Bond arrière dans le temps, avec Three places in New England de Charles Ives qui nous occupait il y a peu [lire notre chronique du 8 mai 2021]. D’abord conçu pour orchestre, cet opus fut repensé en version chambriste, avant de faire l’objet de plusieurs révisions. La version de 1929, créée à New York le 10 janvier 1931, est celle retenue aujourd’hui par Matthias Pintscher et l’EIC. On admire les demi-teintes que le chef allemand ménage à The St Gaudens in Boston Common, page difficile qui nécessite un art subtil.
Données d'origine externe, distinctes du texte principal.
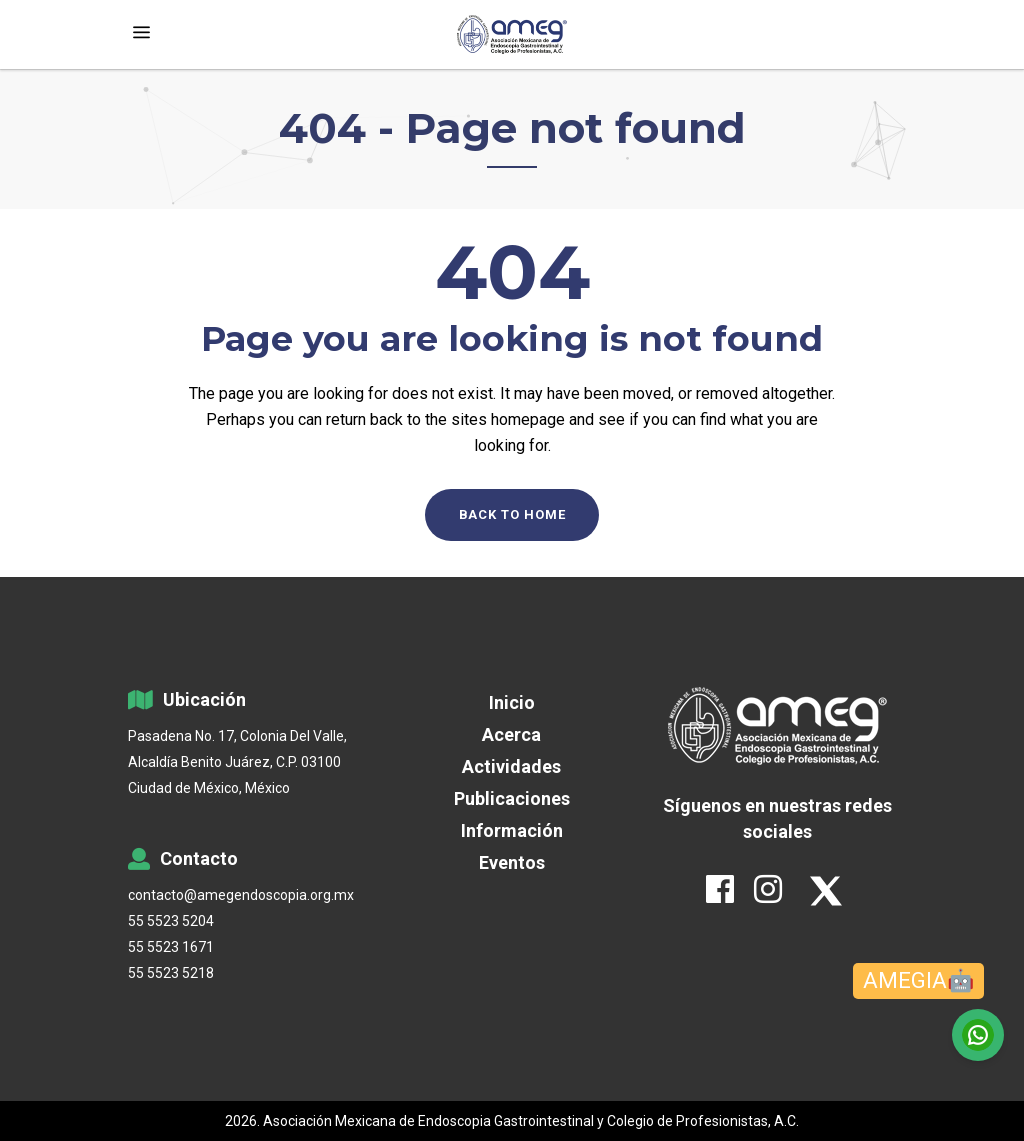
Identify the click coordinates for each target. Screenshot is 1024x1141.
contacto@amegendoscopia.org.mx (241, 895)
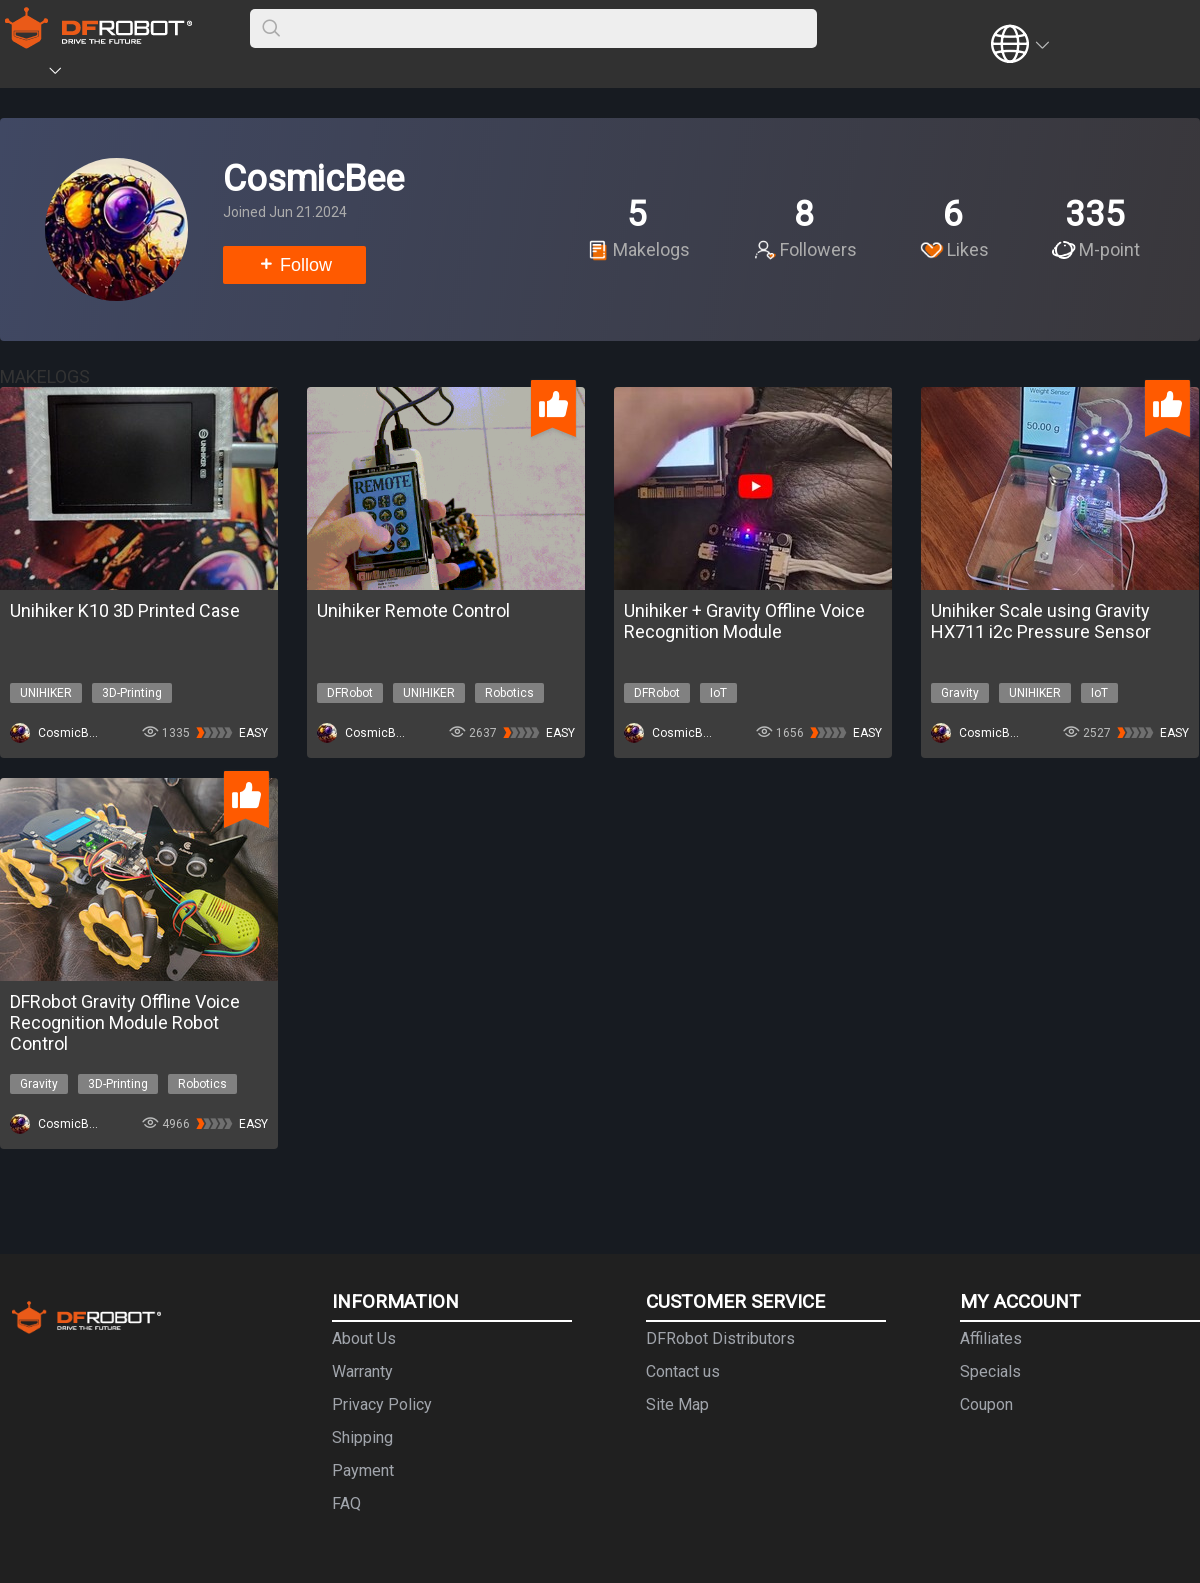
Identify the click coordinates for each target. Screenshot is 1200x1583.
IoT (718, 693)
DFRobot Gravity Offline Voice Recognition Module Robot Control (125, 1022)
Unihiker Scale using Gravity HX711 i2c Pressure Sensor (1041, 621)
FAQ (346, 1503)
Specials (990, 1371)
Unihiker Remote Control (413, 610)
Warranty (362, 1371)
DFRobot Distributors (720, 1338)
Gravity (960, 693)
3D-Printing (132, 693)
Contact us (683, 1371)
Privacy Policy (382, 1404)
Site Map (677, 1404)
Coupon (986, 1404)
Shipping (362, 1437)
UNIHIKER (46, 693)
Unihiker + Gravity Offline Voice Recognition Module (744, 621)
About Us (364, 1338)
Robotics (509, 693)
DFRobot (350, 693)
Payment (363, 1470)
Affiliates (991, 1338)
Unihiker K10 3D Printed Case (125, 610)
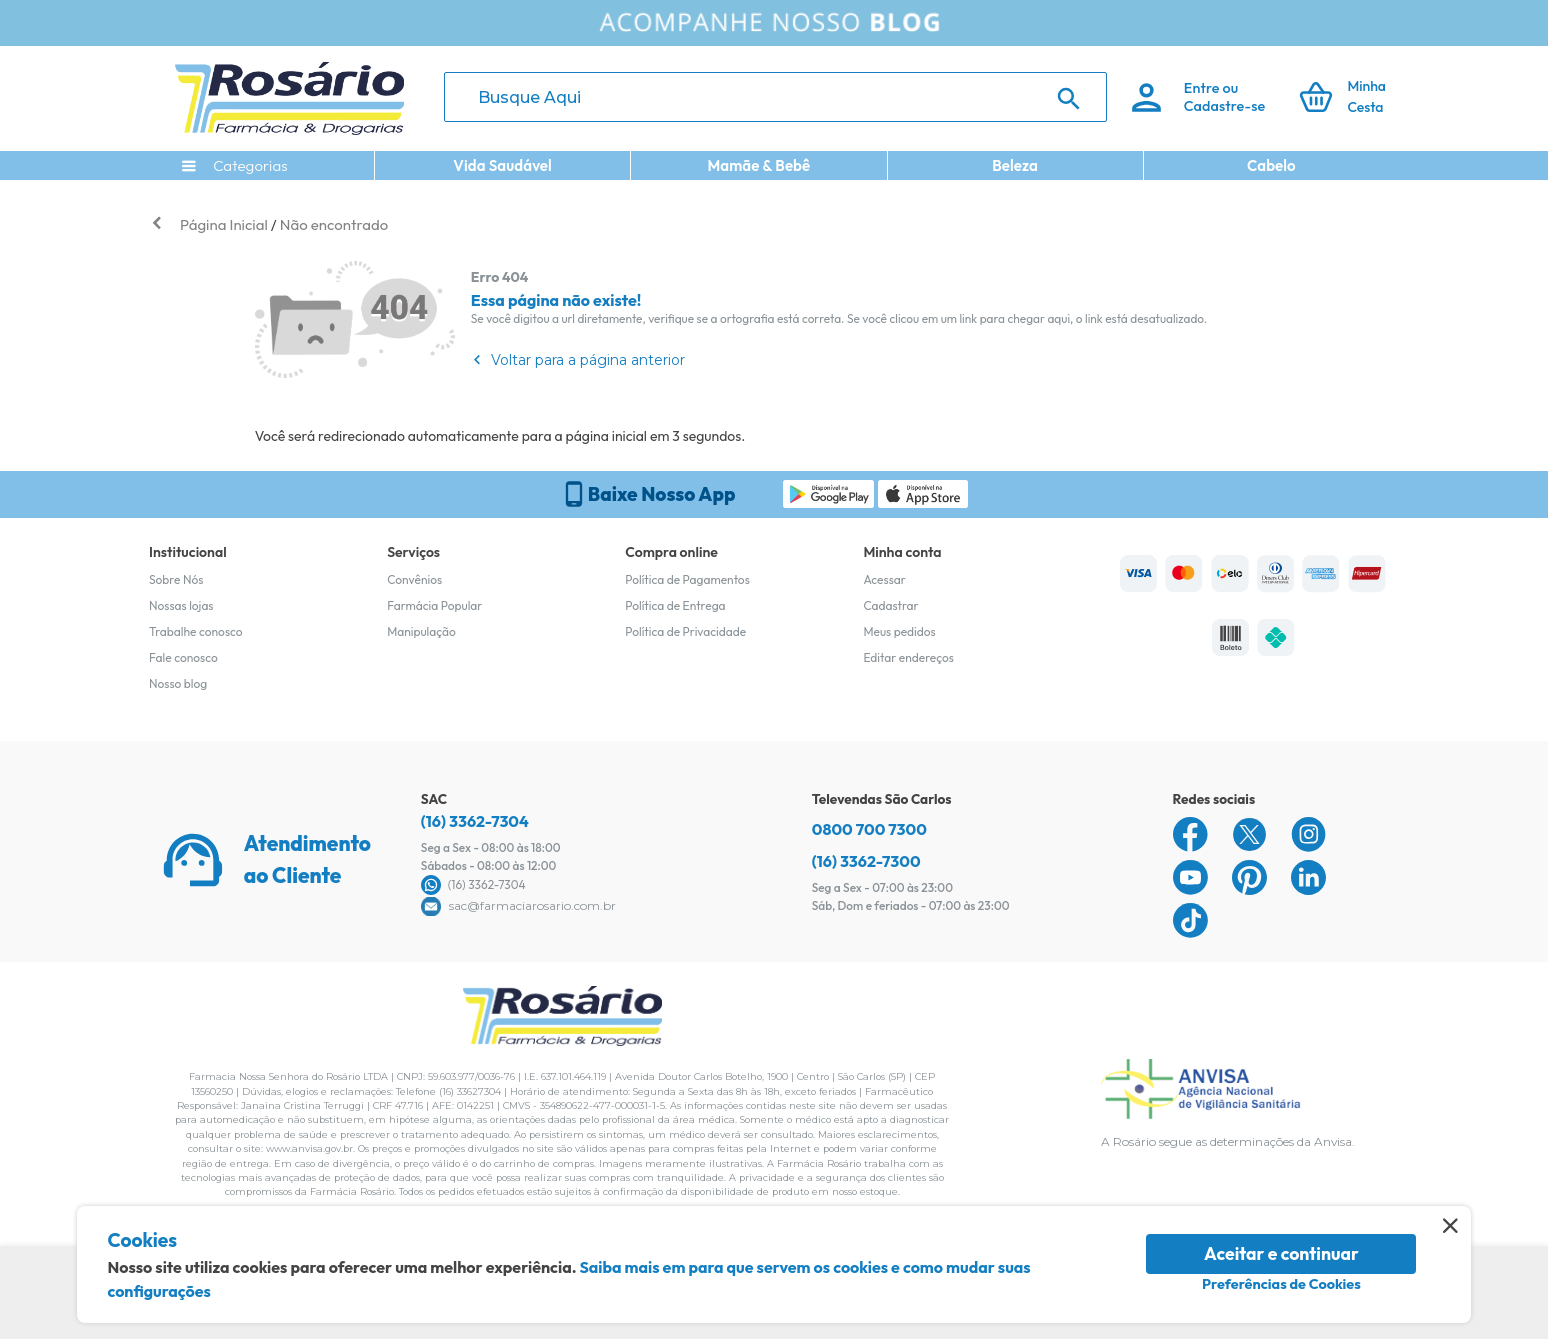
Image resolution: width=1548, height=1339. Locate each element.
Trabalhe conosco (196, 631)
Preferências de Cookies (1281, 1284)
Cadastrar (890, 605)
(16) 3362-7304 (475, 821)
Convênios (414, 579)
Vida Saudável (502, 165)
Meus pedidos (899, 631)
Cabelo (1271, 165)
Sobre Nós (176, 579)
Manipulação (421, 631)
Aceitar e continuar (1281, 1253)
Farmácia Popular (434, 605)
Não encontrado (334, 224)
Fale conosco (183, 657)
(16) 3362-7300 (866, 861)
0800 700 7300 (869, 829)
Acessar (884, 579)
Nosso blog (178, 683)
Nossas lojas (181, 605)
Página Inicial (224, 224)
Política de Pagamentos (687, 579)
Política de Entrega (675, 605)
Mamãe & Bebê (758, 165)
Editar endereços (908, 657)
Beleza (1015, 165)
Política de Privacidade (685, 631)
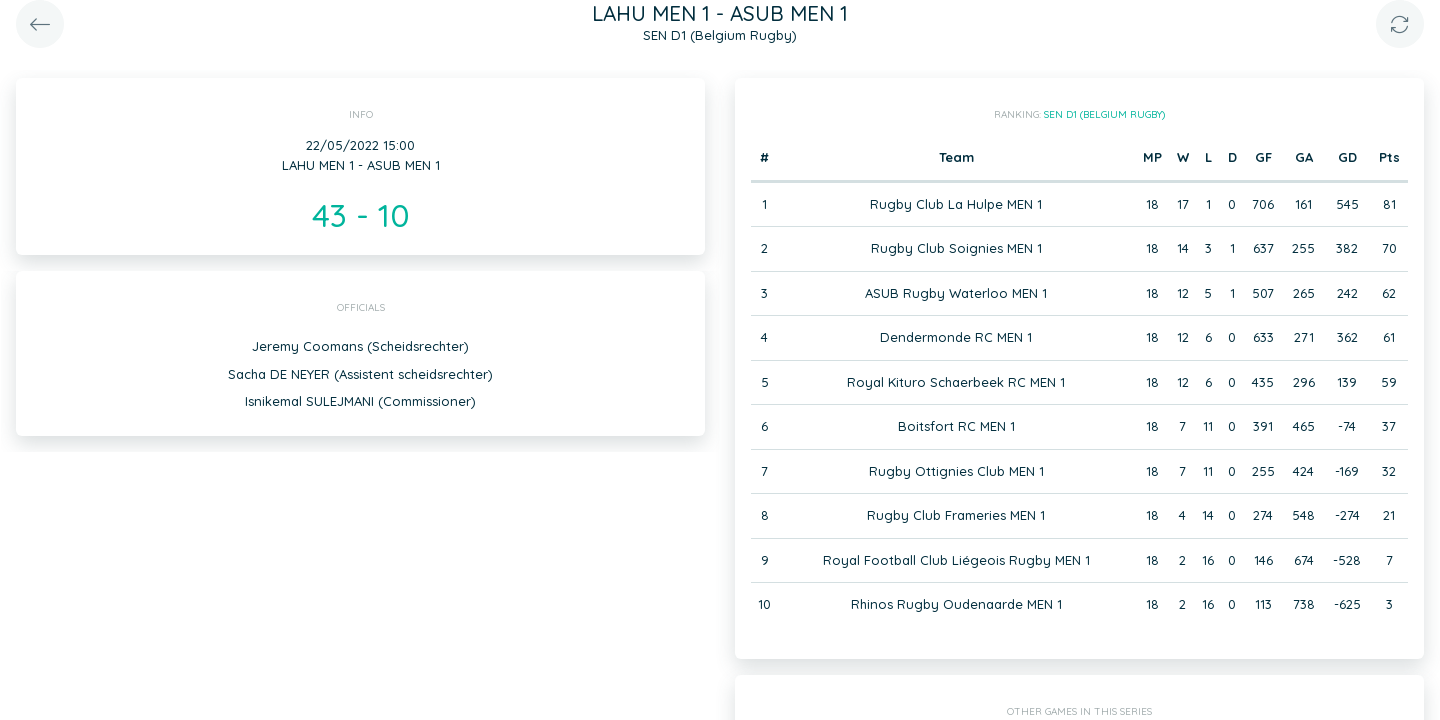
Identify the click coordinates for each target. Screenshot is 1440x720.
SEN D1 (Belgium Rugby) (1104, 114)
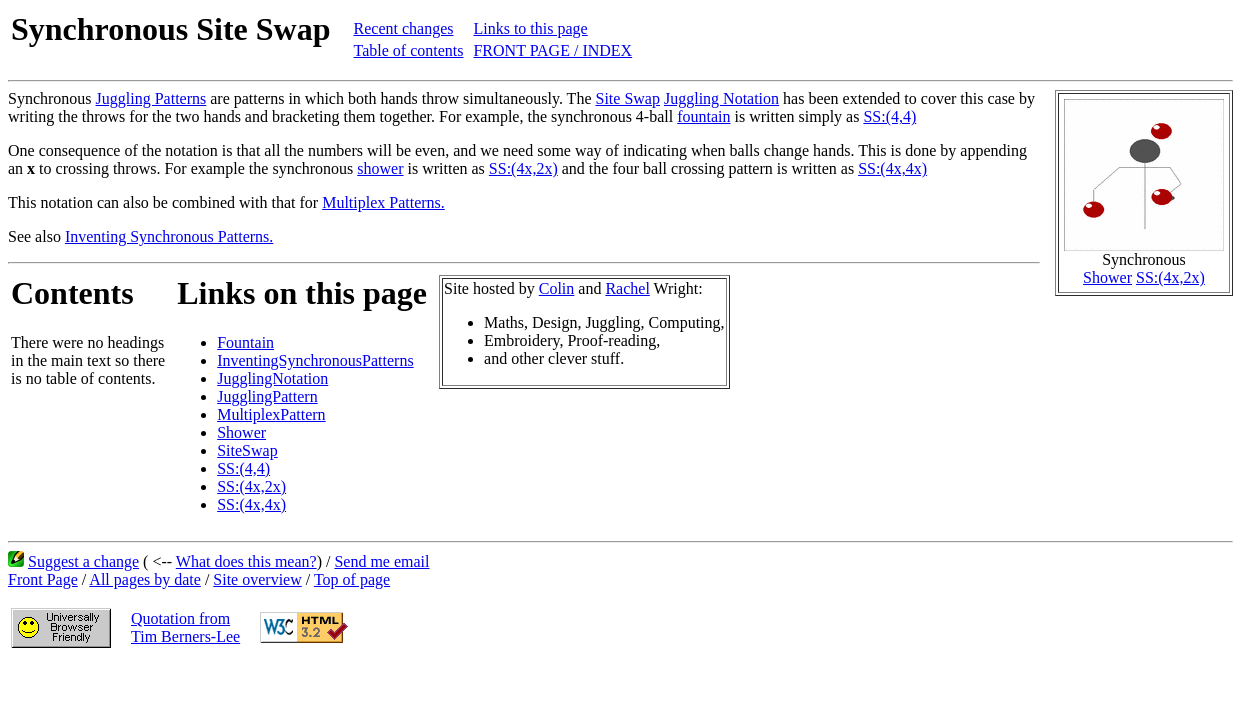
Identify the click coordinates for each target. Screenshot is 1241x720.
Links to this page (530, 28)
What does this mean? (246, 561)
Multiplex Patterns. (383, 202)
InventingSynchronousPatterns (315, 360)
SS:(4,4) (889, 116)
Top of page (352, 579)
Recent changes (404, 28)
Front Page (43, 579)
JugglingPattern (267, 396)
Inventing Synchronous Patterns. (169, 236)
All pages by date (145, 579)
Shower (1107, 277)
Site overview (257, 579)
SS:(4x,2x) (1170, 277)
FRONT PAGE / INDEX (552, 50)
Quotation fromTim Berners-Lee (185, 627)
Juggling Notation (721, 98)
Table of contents (409, 50)
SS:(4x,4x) (892, 168)
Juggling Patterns (151, 98)
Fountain (245, 342)
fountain (703, 116)
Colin (557, 288)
Quelques années après les déceptions relatives qui suscitèrent une certaine réserve, s’affirme aujourd’hui une maîtrise indéniable de ce que le matériau peut contenir de plus délicat. Avec sa superposition complexe d’esquisses, Putman’s Camp, Redding, Connecticut rencontre une grande réussite interprétative où les terrains de jeu musical ne sont pas sculptés mais suggérés par le raffinement du dessin, avant la grande foire rythmique conclusive, indescriptible. Dans The Housatonic at Stockbridge, le toucher exquis de Géraldine Dutroncy se caractérise par une rondeur confondante qui laisse émerger les traits de bois, d’intrigante et ineffable tendreté.

Après l’entracte, nous découvrons Prozession, vaste partition conçue par Enno Poppe à partir de 2015, laissée sur le métier lorsqu’elle comptait une dizaine de minutes, puis reprise lors du confinement de mars 2020, en plaine première vague de cette pandémie durablement subie depuis. Créée le 24 novembre 2020 par le compositeur lui-même au pupitre de MusikFabrik, à Tallin, l’œuvre connait ce soir sa première française, dans le cadre du Festival d’automne à Paris qui a souvent programmé la musique de Poppe. Par une savante écriture solistique, Prozession se développe depuis plusieurs duos instrumentaux, générant le grand format au fil d’une périodicité puissante dont la dimension spatiotemporelle s’échappe à jamais. À chaque retour cyclique, le matériau s’intensifie, gagnant peu à peu une puissance invasive. Vers où avance le cortège, à qui ou à quoi s’adresse-t-il ?... peu importe, la procession est palpable pendant près de cinquante minutes. Si son inscription supposée dans le menu Pionniers américains laisse songeur, cet opus creuse opiniâtrement sa place par-delà les contingences programmatiques.